Speaker
Antonio Amorim
(Universidade de Lisboa (SIM and FCUL, Lisbon))
Description
The ATLAS conditions databases will be used to manage information of quite diverse
nature and
level of complexity. The infrastructure in being built using the LCG COOL
infrastructure and
provides a powerful information sharing gateway upon many different systems. The
nature of
the stored information ranges from temporal series of simple values to very complex
objects
describing the configuration of systems like the TDAQ infrastructure including also
associations
to large objects managed outside of the database infrastructure.
While an unified graphical user interface is crucial for browsing the different data,
it must
understand and display many different types of information in a flexible way
suggesting the use
of run time specific plugins. This extension mechanism was heavily used in the
KTIDBEXPLORER
application that defines and implements not only abstract interfaces to connections
to databases
and files but also supports extended ROOT and online configuration (OKS) objects in the
database. The application is aware of the relations between database objects so it's
relations
(links) can be explored. The core application, built using QT, displays the
hierarchical folder
view and powerful table widgets with panels for selecting the database queries.

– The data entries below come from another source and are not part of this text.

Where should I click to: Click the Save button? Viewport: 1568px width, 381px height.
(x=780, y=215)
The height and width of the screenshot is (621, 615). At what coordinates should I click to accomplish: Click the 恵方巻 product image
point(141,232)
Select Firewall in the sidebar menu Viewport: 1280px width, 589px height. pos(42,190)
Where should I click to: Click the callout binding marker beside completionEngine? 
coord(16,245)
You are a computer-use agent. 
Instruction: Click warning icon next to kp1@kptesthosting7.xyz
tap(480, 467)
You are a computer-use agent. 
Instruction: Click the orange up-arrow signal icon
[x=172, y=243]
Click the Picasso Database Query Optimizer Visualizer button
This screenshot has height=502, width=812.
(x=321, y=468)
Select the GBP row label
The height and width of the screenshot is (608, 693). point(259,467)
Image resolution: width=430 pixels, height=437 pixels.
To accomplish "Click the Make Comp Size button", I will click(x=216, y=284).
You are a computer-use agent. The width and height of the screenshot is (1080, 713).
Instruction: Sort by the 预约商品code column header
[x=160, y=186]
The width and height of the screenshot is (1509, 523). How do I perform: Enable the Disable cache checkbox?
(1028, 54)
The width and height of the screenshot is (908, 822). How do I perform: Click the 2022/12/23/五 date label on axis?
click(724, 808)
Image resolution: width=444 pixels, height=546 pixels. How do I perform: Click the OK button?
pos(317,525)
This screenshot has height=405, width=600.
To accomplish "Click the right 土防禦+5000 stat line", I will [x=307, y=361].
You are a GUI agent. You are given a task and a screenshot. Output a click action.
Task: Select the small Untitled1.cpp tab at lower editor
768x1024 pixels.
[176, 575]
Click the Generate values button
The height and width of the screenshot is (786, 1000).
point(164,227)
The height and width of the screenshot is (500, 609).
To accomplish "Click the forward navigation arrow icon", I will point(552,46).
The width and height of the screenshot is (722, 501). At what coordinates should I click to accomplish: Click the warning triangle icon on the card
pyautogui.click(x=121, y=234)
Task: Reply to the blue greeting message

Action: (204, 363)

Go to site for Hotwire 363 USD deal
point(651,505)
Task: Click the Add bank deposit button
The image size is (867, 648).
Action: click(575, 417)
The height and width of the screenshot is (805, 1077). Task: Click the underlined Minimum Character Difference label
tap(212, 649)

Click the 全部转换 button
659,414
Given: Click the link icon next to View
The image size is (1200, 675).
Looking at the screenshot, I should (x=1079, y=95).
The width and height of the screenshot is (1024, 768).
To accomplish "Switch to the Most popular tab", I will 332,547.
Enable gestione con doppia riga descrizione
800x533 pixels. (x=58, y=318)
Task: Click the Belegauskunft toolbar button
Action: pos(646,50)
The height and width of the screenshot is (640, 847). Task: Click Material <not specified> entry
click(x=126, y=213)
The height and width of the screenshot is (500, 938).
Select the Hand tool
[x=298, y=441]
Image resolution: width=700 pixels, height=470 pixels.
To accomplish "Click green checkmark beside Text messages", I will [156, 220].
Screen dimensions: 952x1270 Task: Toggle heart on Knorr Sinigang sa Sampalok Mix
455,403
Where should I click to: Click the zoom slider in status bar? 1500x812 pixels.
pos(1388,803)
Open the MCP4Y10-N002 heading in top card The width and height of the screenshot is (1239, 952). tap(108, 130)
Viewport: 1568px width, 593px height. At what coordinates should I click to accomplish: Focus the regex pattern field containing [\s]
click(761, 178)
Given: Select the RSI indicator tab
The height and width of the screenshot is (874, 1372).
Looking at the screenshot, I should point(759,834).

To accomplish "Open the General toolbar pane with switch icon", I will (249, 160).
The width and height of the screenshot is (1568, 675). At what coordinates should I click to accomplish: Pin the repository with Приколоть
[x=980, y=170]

An important example of this architecture is the oNline Objects extended Database
browsEr
(NODE), that is designed to access and display all data, including histograms and
data tables,
available in the ATLAS Monitoring Archive. To cope with the special nature of the
monitoring
objects, a plugin from the MDA framework to the Time managed science Instrument
Databases
(TIDB2) is used. The database browser is extended, in particular to include
operations on
histograms like display, overlap, comparisons as well as commenting and local storage.
Authors
Antonio Amorim
(Universidade de Lisboa (SIM and FCUL, Lisbon))
Igor Soloviev
(PNPI (Petersburg Nuclear Physics Institute))
Joao Batista
(Universidade de Lisboa (SIM and FCUL, Lisbon))
Joao De Almeida Simoes
(Universidade de Lisboa (SIM and FCUL, Lisbon))
Lourenco Lopes
(Universidade de Lisboa (SIM and FCUL, Lisbon))
Paulo Pereira
(Universidade de Lisboa (SIM and FCUL, Lisbon))
Ricardo Neves
(Universidade de Lisboa (SIM and FCUL, Lisbon))
Serguei Kolos
(University of California, Irvine (UCI, Irvine))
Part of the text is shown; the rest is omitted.